Given this change in write behavior, we argue that the best way to utilize these disks is not by masquerading them as traditional disks, but by using approaches that leverage their proclivity for sequential writes. We hypothesize that using a smarter interface and an efficiently designed SMR-aware data management solution that over- comes the unique data management challenges faced by these disks, they could fit into more traditional roles. This thesis proposes a key-value object interface for SMR disks, and presents SMRDB, a Log-Structured Merge (LSM) tree based key-value data store for SMR disks, demonstrating that SMR disks can be effectively used to replace conventional disks for many applications. We evaluate SMRDB against a state-of-the-art LSM-tree based key-value database engine, LevelDB, on conventional disks. Our Yahoo! Cloud Serving Benchmark (YCSB) results show that, despite being restricted to sequential writes, SMRDB outperforms LevelDB by 8.8–123.6%.

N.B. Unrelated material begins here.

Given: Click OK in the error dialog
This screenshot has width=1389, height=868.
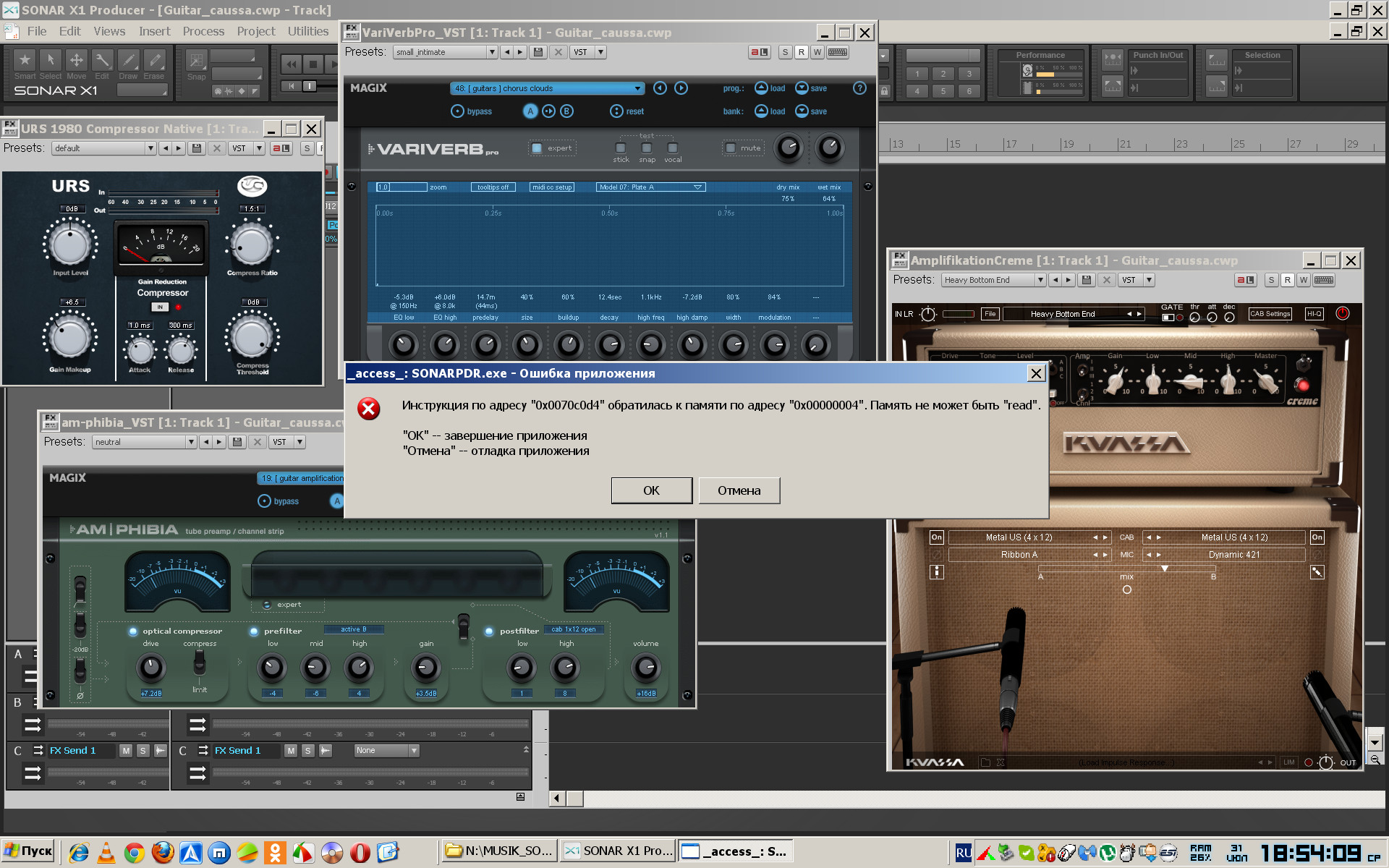Looking at the screenshot, I should 651,490.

A workload generator that generates loads with realistic temporal characteristics is required to measure the realistic impact compaction has on incoming requests and to measure the effectiveness of compaction overhead mitigation techniques. Though YCSB has emerged as the standard benchmark for evaluating key-value systems, and provides a variety of options to generate realistic workloads, like most benchmarks it has ignored the temporal characteristics of generated workloads. YCSB’s constant-rate request arrival process is unrealistic and fails to capture the real world arrival patterns. Existing workload studies on disk, filesystem, key-value system, network, and web traffic all show that they all exhibit some common temporal properties such as burstiness, self similarity, long range dependence, and diurnal activity. In the second part of this thesis, we show that the commonly observed traffic patterns can be modeled using the three categories of arrival processes: a)Poisson, b)Self similar, and c)Envelope-guided processes, and have incorporated all three models into YCSB.
Finally, we hypothesize that the negative impact that compaction would have on performance can be mitigated in a hybrid drive configuration, by write-offloading to the NVRAM component of the hybrid drive when compaction is in progress. In the final part of this thesis, we have created a version of SMRDB with design improvements made possible by write-offloading, and a compaction overhead more representative of other proposed SMR data management schemes, to evaluate the effectiveness of write- offloading. We show that write-offloading not only hides the compaction overhead and improves write performance, but also makes room for more compaction-induced data rearrangements.